The 2010 Nobel Prize in medicine was awarded to Dr. Robert Edwards for his breakthrough work in developing in vitro fertilization (IVF), which led to the birth of the first “test-tube baby,” Louise Brown, in 1978. Some consider that this advance gave humanity the power to create and manipulate human life.

Harnessing this power from nature might sound ominous and religious figures have called all assisted reproductive technologies inappropriate and going against the will of god. But, for the 4 million couples that have been able to conceive a child since 1978 thanks to IVF, this development is one of the most important achievements in all of human history.
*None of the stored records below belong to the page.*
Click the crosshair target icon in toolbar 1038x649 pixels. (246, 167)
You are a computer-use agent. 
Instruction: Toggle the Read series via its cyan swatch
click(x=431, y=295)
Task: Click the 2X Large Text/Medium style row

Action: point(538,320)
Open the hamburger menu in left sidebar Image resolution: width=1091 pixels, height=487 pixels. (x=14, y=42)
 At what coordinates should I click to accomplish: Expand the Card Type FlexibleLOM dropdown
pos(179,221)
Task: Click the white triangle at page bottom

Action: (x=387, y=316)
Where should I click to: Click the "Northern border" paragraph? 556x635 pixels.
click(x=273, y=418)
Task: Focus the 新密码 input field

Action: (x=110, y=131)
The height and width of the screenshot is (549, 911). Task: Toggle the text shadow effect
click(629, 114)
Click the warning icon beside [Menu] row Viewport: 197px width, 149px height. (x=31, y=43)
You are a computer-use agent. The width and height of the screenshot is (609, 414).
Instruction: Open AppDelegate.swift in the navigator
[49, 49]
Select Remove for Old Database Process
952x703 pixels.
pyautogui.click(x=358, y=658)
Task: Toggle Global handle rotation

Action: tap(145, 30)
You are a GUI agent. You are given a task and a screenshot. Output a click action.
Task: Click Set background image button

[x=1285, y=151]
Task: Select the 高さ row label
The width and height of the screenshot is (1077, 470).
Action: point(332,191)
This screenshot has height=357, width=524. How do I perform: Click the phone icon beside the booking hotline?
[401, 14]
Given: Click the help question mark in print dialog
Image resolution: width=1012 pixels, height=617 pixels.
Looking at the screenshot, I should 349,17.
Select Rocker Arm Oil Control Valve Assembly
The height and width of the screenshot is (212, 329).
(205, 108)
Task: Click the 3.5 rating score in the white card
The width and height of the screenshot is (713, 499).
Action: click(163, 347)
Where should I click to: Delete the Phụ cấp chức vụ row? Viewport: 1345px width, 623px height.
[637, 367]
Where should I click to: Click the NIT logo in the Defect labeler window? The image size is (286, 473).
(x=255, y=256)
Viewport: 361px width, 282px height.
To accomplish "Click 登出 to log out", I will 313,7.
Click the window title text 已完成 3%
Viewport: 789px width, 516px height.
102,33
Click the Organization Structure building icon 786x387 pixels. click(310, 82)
The techniques developed by Dr. Edwards have played a significant role in subsequent controversial life-manipulating developments, such as the 1996 cloning of Dolly the sheep from an adult cell, a procedure that could be attempted on humans some day. Techniques such as Cloning and IVF were initially considered controversial, only to later become widely adopted and understood.

The possibility of fundamentally changing humanity as we understand it today is within our grasp. This frightens a lot of people. Others embrace it. Change is always a cause for anxiety. The development of these technologies necessarily means changes in human society, just like agriculture, the industrial revolution, automobiles and the internet have brought about.

Some groups will resist the changes, on moral or religious grounds, and will chose not to adopt new technologies (i.e. The Amish). Technology is opening so many avenues and possibilities that they are hard to appreciate from our present vantage point. Only time will tell the true impact of these developments. But if history is any lesson, technology will be used to facilitate and enhance the life of humans, albeit not everyone.

Technology is not inherently good or bad. It is neutral to human existence. Unfortunately, access to technology is not equitable as access to it is based on power, money, and the level of economical development of a nation. Access to technology will continue to widen the gap between the haves and the have nots, between rich countries and poor countries.

The real discourse in our society must not be on whether technology is good or bad but on how to best deploy it so as to provide the widest benefits possible to society. Whether it is IVF or stem cell research, technology is frequently blamed for changing long held notions of family   and society, as it is also for global warming, population explosion (or control), obesity, pollution etc., but these are all problems not inherent to technology but to poor human planning and irresponsibility. Techno–progressivism is an ideology that espouses that notions of human progress should focus not only on technical and scientific measures but also on ethical and social ones. An analysis of the cost, benefits, and risks of new technologies should accompany their deployment. This is a position the Techno sapiens blog supports.

Will uneven access to technology result in variations on our genome based on the level of access by peoples and nations? It might. The discussions on how to best use our technology should transpire away from the profit motive. Instead, it should take place in a holistic social context, as the march of science can hardly be stopped. Arround 1609 Galileo Galilei wrote that his telescopic observations supported Copernicus idea that the sun, not the earth, was the center of the solar system. This went against the religious beliefs of the time and he spent the rest of his life as a prisoner of the church. Almost four hundred years later, Pope John Paul II apologized for his trial after men have been to the moon and back six times.

The progression of science and technology should not be feared or stopped but discussed openly in order to best use it for the betterment of human kind. It is the purpose of this blog to explore the possibilities that technologies offer as they come of age in an ever accelerating technological world. A world inhabited by the Techno sapiens.